走るナースプラクティショナー ~診断も治療もできる資格を持ち診療所の他に診療移動車に乗って街を走り診療しています~

カナダ、BC州でメンタルヘルス、薬物依存、ホームレス、貧困層の方々を診療しています。登場人物は全て仮名です。

鬱と不眠

2015年07月03日 | 仕事
ローラは鬱と不安症を以前に診断された。しかし薬は自分でやめてしまった。薬物依存があり、その相互作用が気になることと薬嫌い(と言いながら違法役は使用するところが不思議)が理由だった。

違法薬の使用をやめたいと言う気持ちは強い。薬物依存専門カウンセラーの治療も始めた。再就職の訓練にもすでに申し込んだ。シェルターに6月末まで住んで、7月からは低賃金の住むところが決まっている。

問題は不眠。抗うつ剤を服用したくないと言う彼女に、抗鬱剤だが睡眠薬としても使える薬を始めた。

服用量は1ー2錠。副作用が出るかもしれないので一錠から始めるように言ったのに2錠から始めたローラ。眠れるんだけど、なんだか疲れがひどいと訴える。心電図はQTの波長が伸びていた。副作用だ。一錠に減らすように指示し、QTの延長はなくなり倦怠感も回復したが眠れない。他の睡眠薬を頼まれるがこれ以外の薬は自己負担でローラはとても購入することができない。

シェルターは二段ベッドが二台入った共同部屋。ベッドがギシギシ、咳がコンコン、イビキがグーグーと静かにぐっすり眠れるような環境ではない。なので薬の変更は自分の住居に入って、それでも眠れなければ他の薬を考えましょうと話すがウンと言わないローラ。

まあ、睡眠不足が続けばやる気も起こらないし、心も身体の健康には良くない。薬物使用を辞めるときに不必要なストレス環境は避けたい。それから鬱と不眠は深い関係、鬱だから不眠、それとも不眠が続いて鬱症状か?鶏か卵が先かそういう話なのだ。

ローラを説得し鬱の治療を始め、睡眠薬のカバーを申請することで丸く収まった。薬の反応は人それぞれ。処方ひとつにも色々考えなければならないのです。



ロッキーを離れて恐竜の発掘現場に向かっています。果てしなく広がる菜種油の畑と地平線。

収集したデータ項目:
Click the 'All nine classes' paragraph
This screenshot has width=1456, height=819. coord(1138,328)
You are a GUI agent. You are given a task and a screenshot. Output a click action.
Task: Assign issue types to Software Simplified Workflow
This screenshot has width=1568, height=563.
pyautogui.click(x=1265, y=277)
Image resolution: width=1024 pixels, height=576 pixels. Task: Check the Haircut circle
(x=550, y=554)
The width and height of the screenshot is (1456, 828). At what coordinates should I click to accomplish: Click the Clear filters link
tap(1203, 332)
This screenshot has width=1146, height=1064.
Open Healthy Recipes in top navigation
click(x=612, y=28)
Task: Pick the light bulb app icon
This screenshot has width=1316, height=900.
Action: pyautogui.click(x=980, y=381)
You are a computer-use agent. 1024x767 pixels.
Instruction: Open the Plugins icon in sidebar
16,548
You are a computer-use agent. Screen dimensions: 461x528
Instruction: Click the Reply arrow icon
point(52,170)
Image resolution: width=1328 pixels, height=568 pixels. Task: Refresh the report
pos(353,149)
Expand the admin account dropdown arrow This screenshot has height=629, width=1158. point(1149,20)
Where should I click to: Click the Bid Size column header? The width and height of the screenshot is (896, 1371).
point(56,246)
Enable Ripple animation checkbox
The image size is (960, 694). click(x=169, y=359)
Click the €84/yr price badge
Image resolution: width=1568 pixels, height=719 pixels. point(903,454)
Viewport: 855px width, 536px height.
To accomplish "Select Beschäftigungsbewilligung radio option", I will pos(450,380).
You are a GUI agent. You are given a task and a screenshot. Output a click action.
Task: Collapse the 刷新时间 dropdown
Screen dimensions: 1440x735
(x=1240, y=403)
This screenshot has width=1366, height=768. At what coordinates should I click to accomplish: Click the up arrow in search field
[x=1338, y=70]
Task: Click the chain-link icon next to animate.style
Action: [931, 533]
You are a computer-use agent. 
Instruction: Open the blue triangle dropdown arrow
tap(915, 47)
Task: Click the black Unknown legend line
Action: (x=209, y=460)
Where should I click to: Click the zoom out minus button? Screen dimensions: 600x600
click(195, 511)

• _課題 1_
記事の「服用量は1ー2錠。副作用が出」から「く広がる菜種油の畑と地平線。」までの部分を、「睡眠薬」を「眠剤」に置き換えて書き直しなさい。
• _課題 2_
記事の中で、シェルターの共同部屋の音を表している擬音語をすべて挙げなさい。
解答には記事の内容だけを用いること。

• _解答例 1_
服用量は1ー2錠。副作用が出るかもしれないので一錠から始めるように言ったのに2錠から始めたローラ。眠れるんだけど、なんだか疲れがひどいと訴える。心電図はQTの波長が伸びていた。副作用だ。一錠に減らすように指示し、QTの延長はなくなり倦怠感も回復したが眠れない。他の眠剤を頼まれるがこれ以外の薬は自己負担でローラはとても購入することができない。

シェルターは二段ベッドが二台入った共同部屋。ベッドがギシギシ、咳がコンコン、イビキがグーグーと静かにぐっすり眠れるような環境ではない。なので薬の変更は自分の住居に入って、それでも眠れなければ他の薬を考えましょうと話すがウンと言わないローラ。

まあ、睡眠不足が続けばやる気も起こらないし、心も身体の健康には良くない。薬物使用を辞めるときに不必要なストレス環境は避けたい。それから鬱と不眠は深い関係、鬱だから不眠、それとも不眠が続いて鬱症状か?鶏か卵が先かそういう話なのだ。

ローラを説得し鬱の治療を始め、眠剤のカバーを申請することで丸く収まった。薬の反応は人それぞれ。処方ひとつにも色々考えなければならないのです。



ロッキーを離れて恐竜の発掘現場に向かっています。果てしなく広がる菜種油の畑と地平線。

• _解答例 2_
ギシギシ、コンコン、グーグー